| Task list |
A - In the passage reviewing parental involvement scales, how many items for parents make up the FIQ-E?
B - Extend the passage reviewing parental involvement scales, starting right after its final sentence.

| Text block |
────────

Despite the fact that many manifestations of PI are of a different nature, they are all related to children’s academic development. In a meta-synthesis, Wilder (2014) analyzed seven meta-analyses dedicated to relationships between PI and various academic outcomes of children. He concluded that the relationship between PI and academic achievement was positive, regardless of PI operationalization or measure of achievement (e.g., standardized test score, school grade, or teacher’s rating score). These findings were consistent across grade levels and ethnic groups (Wilder, 2014).

The goal of this article is to present a unique scenario-based PI scale, developed in accordance with Rasch (1960/1980) measurement principles. The PI scale is part of the Russian international Performance Indicators in Primary Schools (iPIPS) project (Kardanova et al., 2018). iPIPS provides high quality actionable information about the development of children in primary school (Kardanova et al., 2018). To control for the context of children’s development, iPIPS also includes questionnaires for teachers and parents.¹

A Review of Published PI Scales

Despite the large number of studies dedicated to PI, few scales measuring PI in primary school have been published. We present a brief review of the three which were most useful in providing a context for our study (and according to Google Scholar they are among the ones most frequently cited: 937, 386, and 572 times, respectively).

The Family Involvement Questionnaire (FIQ; Fantuzzo et al., 2000) has a primary school version called the “Family Involvement Questionnaire-Elementary” (FIQ-E; Manz et al., 2004). The FIQ-E consists of 46 items for parents. The items address three factors: home–school communication, home-based involvement, and school-based involvement. Garbacz and Sheridan (2011) administered the FIQ-E in New Zealand, where the basic three-factor structure was confirmed but 13 items were inconsistent with the Manz et al. (2004) study.

The Alabama Parenting Questionnaire (APQ) is a free, publicly available instrument, aimed at children aged 6 to 18 years and their parents (Frick et al., 1999). It consists of 42 items and five subscales: (a) positive involvement with children (which includes items about school and home involvement); (b) supervision and monitoring; (c) use of positive discipline techniques; (d) consistency in the use of such discipline; and (e) use of corporal punishment. They reported an average Cronbach’s alpha across subscales of .68.

In a study investigating different definitions of PI, Walker et al. (2005) administered 10 PI-related scales, including the “Parental role construction scale” (10 items, α = .8) and “Parents involvement in Home-based and School-based activities” (five items each, α of .85 and .82, respectively).

────────

| Information shown |
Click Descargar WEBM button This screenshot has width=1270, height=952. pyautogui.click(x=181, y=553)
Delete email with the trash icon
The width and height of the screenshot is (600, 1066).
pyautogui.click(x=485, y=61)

────────

| Expected outputs |
A - 46 items.

B -
Finally, an early administration of the iPIPS attempted to measure PI using existing Likert-type items. As subscales 1 to 3 from the APQ had been translated into Chinese, Dutch, German, Spanish, and Norwegian, they were selected and translated into Russian for potential cross-cultural comparisons (Antipkina, Lyubitskaya & Nisskaya, 2018). A factor analysis of the items, however, led to the separation of home-based PI activities from school-based PI activities. Subsequent Rasch rating scale model analyses (Wright & Masters, 1982) of those two activity scales revealed: (a) low reliability for the school-based PI scale (Cronbach’s α = .65); (b) poor goodness-of-fit for many items; (c) unidimensionality problems; (d) range restrictions; and (e) ceiling effects on the home-based PI, positive parenting, and monitoring scales. Because of the indistinct construct PI definition in existing instruments and the initial problems encountered in the iPIPS adaptation of the APQ scales, the iPIPS project sought an alternative approach for the measurement of PI.

Method

Rasch/Guttman Scenario (RGS) Measurement Approach

Our scenario approach to scale development includes an integration of Rasch measurement principles (Ludlow et al., 2014; Rasch, 1960/1980) and Guttman facet theory design (Borg & Shye, 1995). There are several general principles of Rasch measurement (Rasch, 1960/1980) that are used to guide the process of construct definition and scale development. These are rooted in the work of Thurstone (1928) and laid out explicitly in Ludlow et al. (2014). (a) Items should measure a single construct (unidimensionality). (b) Items should cover a wide range of content spanning the construct. Lack of variability may result in a failure to adequately capture the construct levels of all respondents. (c) Item difficulty levels should be evenly spread across the construct’s range. For our purposes, we seek a “ladder-like” uniform continuum of scenarios that define the construct. (d) Different levels of the construct should follow a clear substantive hierarchical progression. Typically, this means we hypothesize some form of developmental continuum. (e) Items should all have the same relationship to the construct (equal discrimination). Equal discrimination (whether implicitly set at 1.0 or estimated as a constant across all items) distinguishes the Rasch model from other item response theory (IRT) models. Equal discrimination ensures the unambiguous interpretation of items at all levels of difficulty. Technically, this means that the item characteristic curves do not intersect (Engelhard, 2012). (f) An individual’s response to one item should not depend on their response to other items (local independence). (g) The underlying hypothesized theory of the construct should be reflected in the empirical data collected.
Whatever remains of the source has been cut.